The discount rate will depend on whether you can raise debt (the price of which can depend on your credit rating) or need to provide equity (which is usually more expensive); altogether this means that most of the revenue generated by a wind farm at any point during its lifespan will go to repay the initial investment rather than to actual short term production costs; moving the discount rate from 5% to 10% increases levelised costs by approximately 40% (whereas for a gas project, it would typically be less than 20%).
It is worth emphasizing that "letting the markets decide" is NOT a technology-neutral choice when it comes to investment in power generation: public funding (such as can be available to State-owned or municipal utilities) is cheaper than commercial fund of investment: given that different technologies have different sensitivities to the discount rate, preferring "market" solutions will inevitably favor fuel-burning technologies, whereas public investment would tilt more towards capital-intensive technologies like wind and nuclear.
An old graph from the Economist in 2005 (I have lost the link to the original article, but like to use it because it shows that in 2004, the IEA and the Economist were already acknowledging that wind power cost about the sale as gas, coal or nuclear electricity) shows that the cost structure of different technologies is completely different: one includes mostly finance costs, the other mostly fuel costs (with nuclear closer to the economics of wind, and coal closer to the economics of gas).

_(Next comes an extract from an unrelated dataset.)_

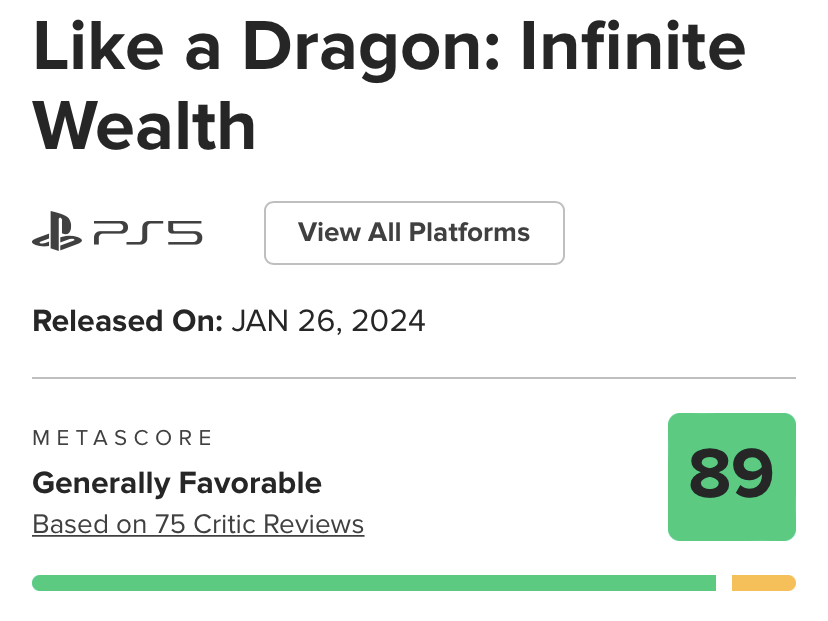828x621 pixels.
Task: Click the green 89 Metascore badge
Action: click(731, 476)
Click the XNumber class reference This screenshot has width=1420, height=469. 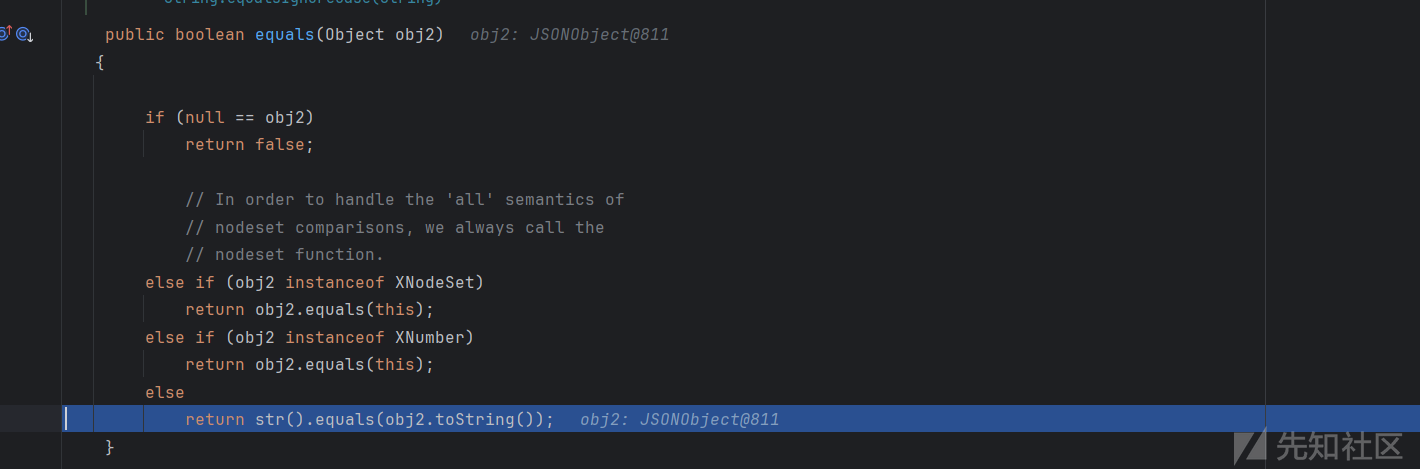point(434,338)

Source: the Economist, 2005
Note: this reflected a price for gas at 3-4$/MBTU
As a consequence, the marginal cost of wind is essentially zero, i.e., at a given point in time, it costs you nothing to produce an extra MWh (all you need is more wind). In contrast, the marginal cost of a gas-fired plant is going to be significant, as each new kWh requires some fuel input: that marginal cost is very closely related to the price of the supply of the volume of gas needed to produce that additional MWh.

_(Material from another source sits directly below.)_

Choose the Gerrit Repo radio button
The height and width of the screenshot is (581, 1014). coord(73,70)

This also means that, once the investment is made, the cost of wind is essentially fixed, while that of gas-fired electricity is going to be very variable, depending on the cost of the fuel. The good news for wind is that its cost is extremely predictable; the bad news is that it's not flexible at all, and cannot adjust to electricity price variations.

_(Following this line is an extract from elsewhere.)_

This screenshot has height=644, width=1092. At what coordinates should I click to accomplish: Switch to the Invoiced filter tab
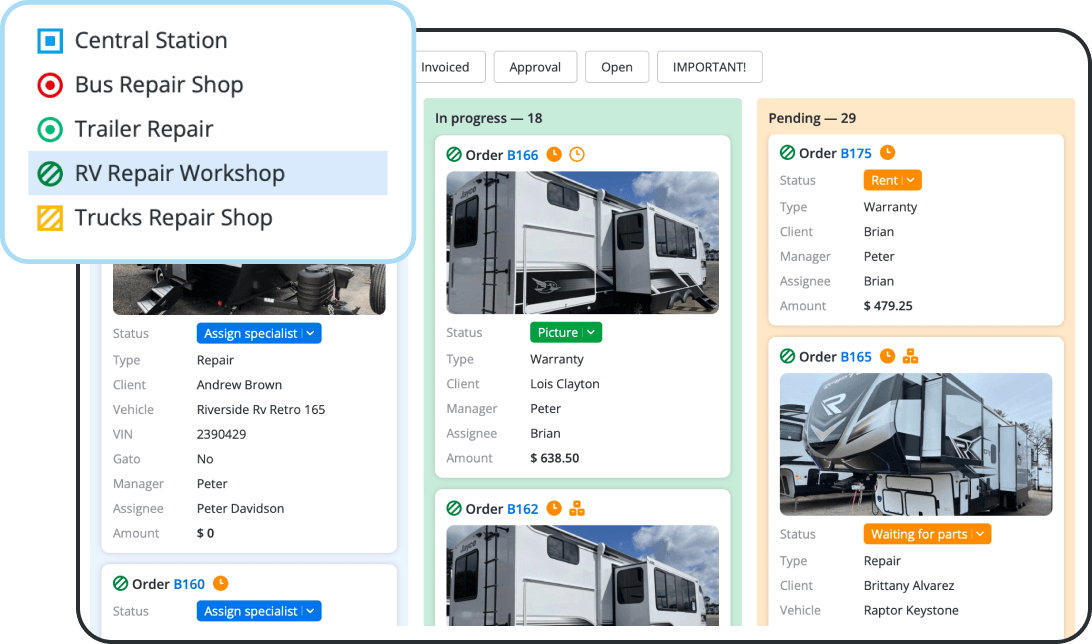[449, 67]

Or, more precisely, wind producers take the risk that prices may be lower than their fixed cost at any given time. Given that, as a zero-marginal cost producer, the marginal cash flow is always better when producing than not, wind is fundamentally a "price-taker," i.e., the decision to produce will not depend on the price; however, the ability to repay the initial debt will depend on the level of the price, and if prices are too low for too long, the wind farm may go bankrupt.
Meanwhile, gas producers take a risk, at any time, on the relative position, of the prices of gas and of electricity (what the industry calls the "spark spread"). This is a short term risk: gas-fired plants have the technical ability to choose to not produce (subject to relatively minor technical constraints) at any given time, they can thus avoid any cash flow losses, and the very fact that they shut down will influence both the gas price (by lowering demand) and the electricity price (by reducing supply). In fact, as we'll see in a minute, electricity prices are directly driven, most of the time, by gas prices, and thus gas-fired plants are "price-makers" and thus their costs are what drive electricity prices.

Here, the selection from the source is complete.